**EXERCISE BRIEF**
Write out the line with "Contact information (168, 1433)" and every later line through the end of the data below, exactly as given, with no pictures in the copy.

▼

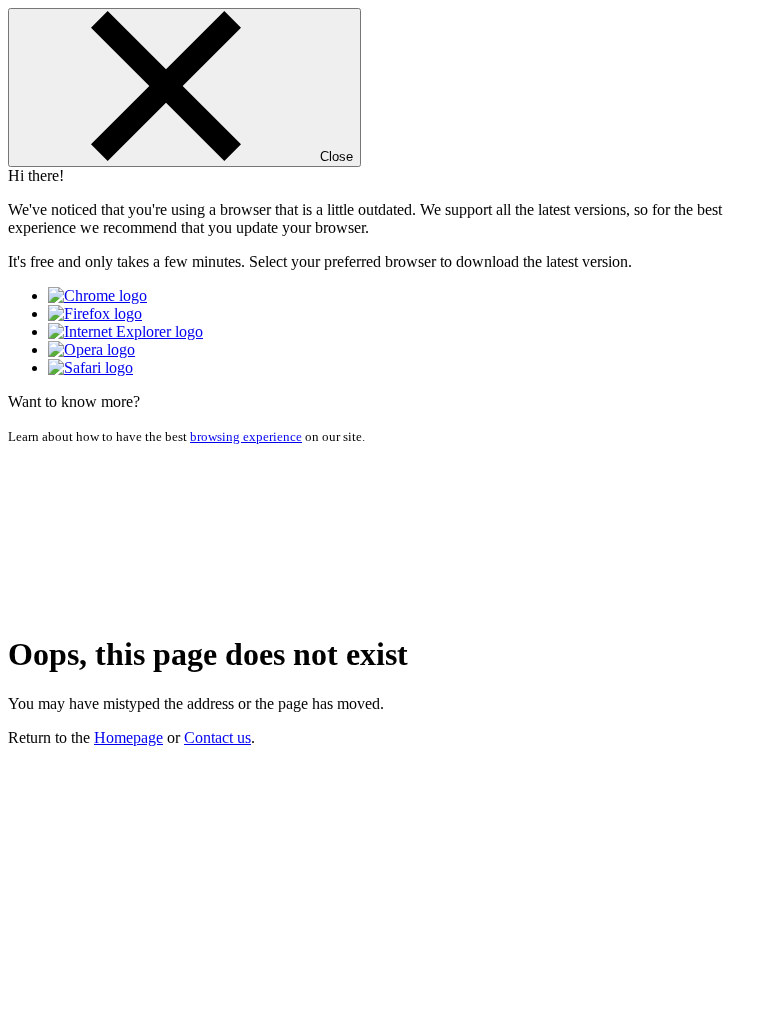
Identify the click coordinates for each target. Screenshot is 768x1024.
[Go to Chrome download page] (97, 295)
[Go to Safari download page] (90, 367)
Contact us (217, 737)
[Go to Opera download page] (91, 349)
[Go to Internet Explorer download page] (125, 331)
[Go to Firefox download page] (95, 313)
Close (334, 156)
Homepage (128, 737)
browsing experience (246, 436)
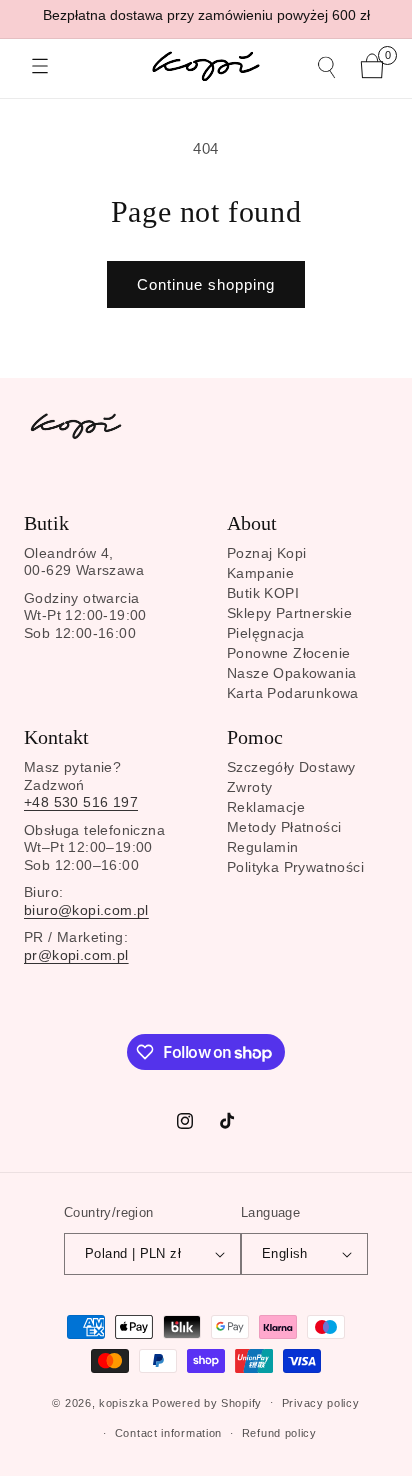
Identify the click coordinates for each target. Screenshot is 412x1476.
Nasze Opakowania (291, 673)
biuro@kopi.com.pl (86, 910)
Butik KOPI (263, 593)
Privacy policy (321, 1403)
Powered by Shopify (207, 1402)
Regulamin (263, 847)
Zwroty (249, 787)
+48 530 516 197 (81, 802)
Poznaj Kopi (266, 553)
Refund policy (279, 1433)
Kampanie (260, 573)
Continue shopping (206, 284)
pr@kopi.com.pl (76, 955)
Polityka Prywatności (295, 867)
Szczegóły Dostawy (291, 767)
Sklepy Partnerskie (289, 613)
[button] (40, 66)
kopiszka (124, 1402)
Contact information (168, 1433)
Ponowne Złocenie (288, 653)
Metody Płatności (284, 827)
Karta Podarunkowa (293, 693)
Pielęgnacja (265, 633)
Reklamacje (266, 807)
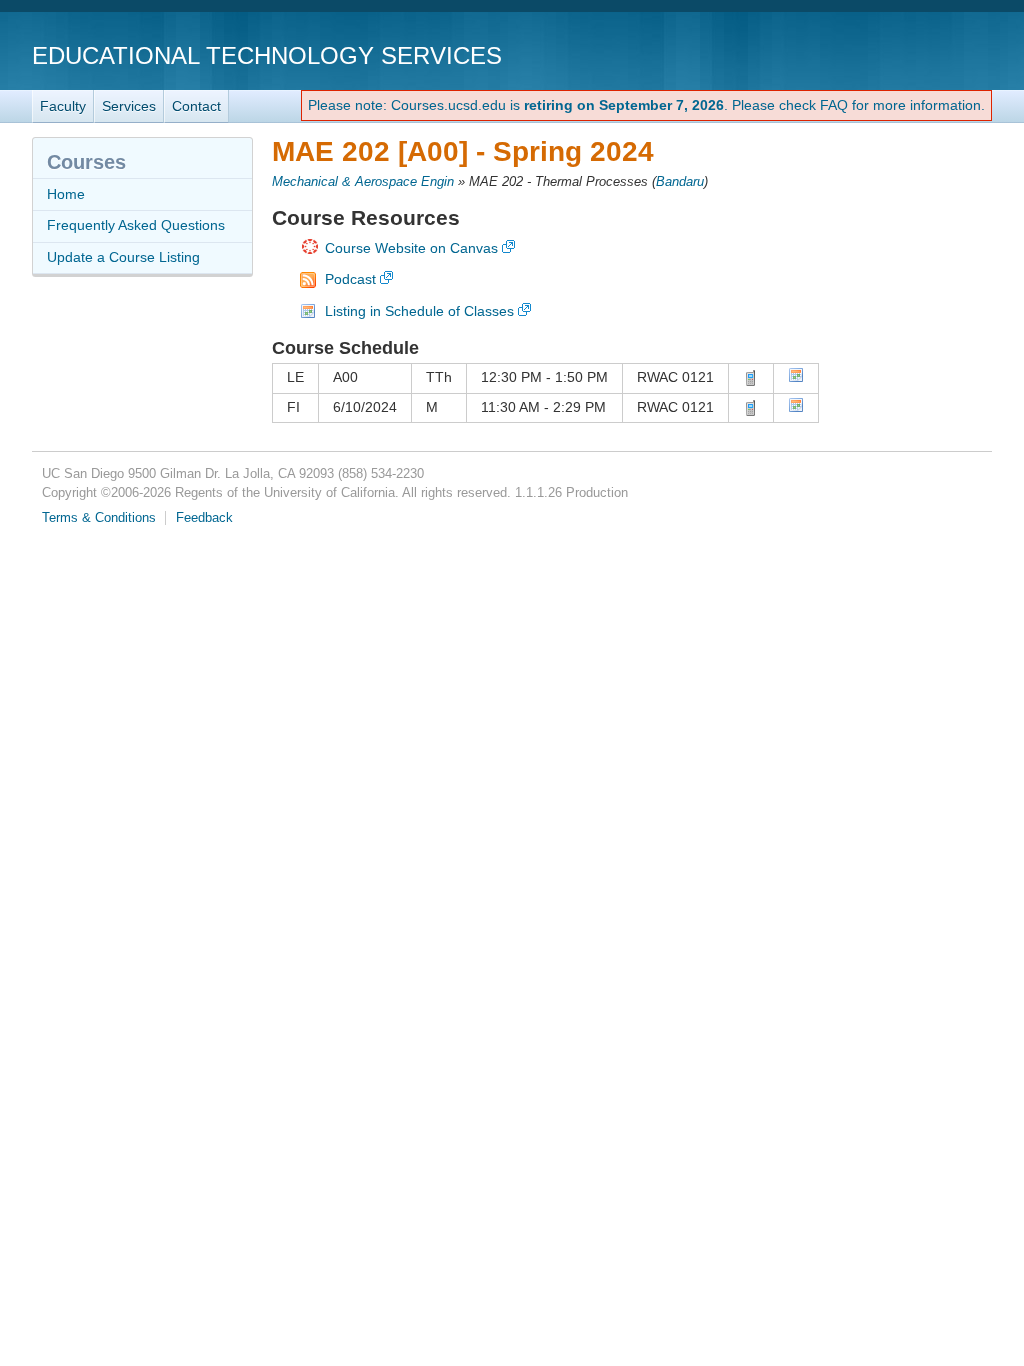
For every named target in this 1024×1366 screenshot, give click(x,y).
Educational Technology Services (267, 55)
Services (129, 106)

▲

**SOLUTION**
Contact information (168, 1433)
Ponowne Złocenie (288, 653)
Metody Płatności (284, 827)
Karta Podarunkowa (293, 693)
Pielęgnacja (265, 633)
Reklamacje (266, 807)
For every named target in this 1024×1366 screenshot, give click(x,y).
Educational Technology Services (267, 55)
Services (129, 106)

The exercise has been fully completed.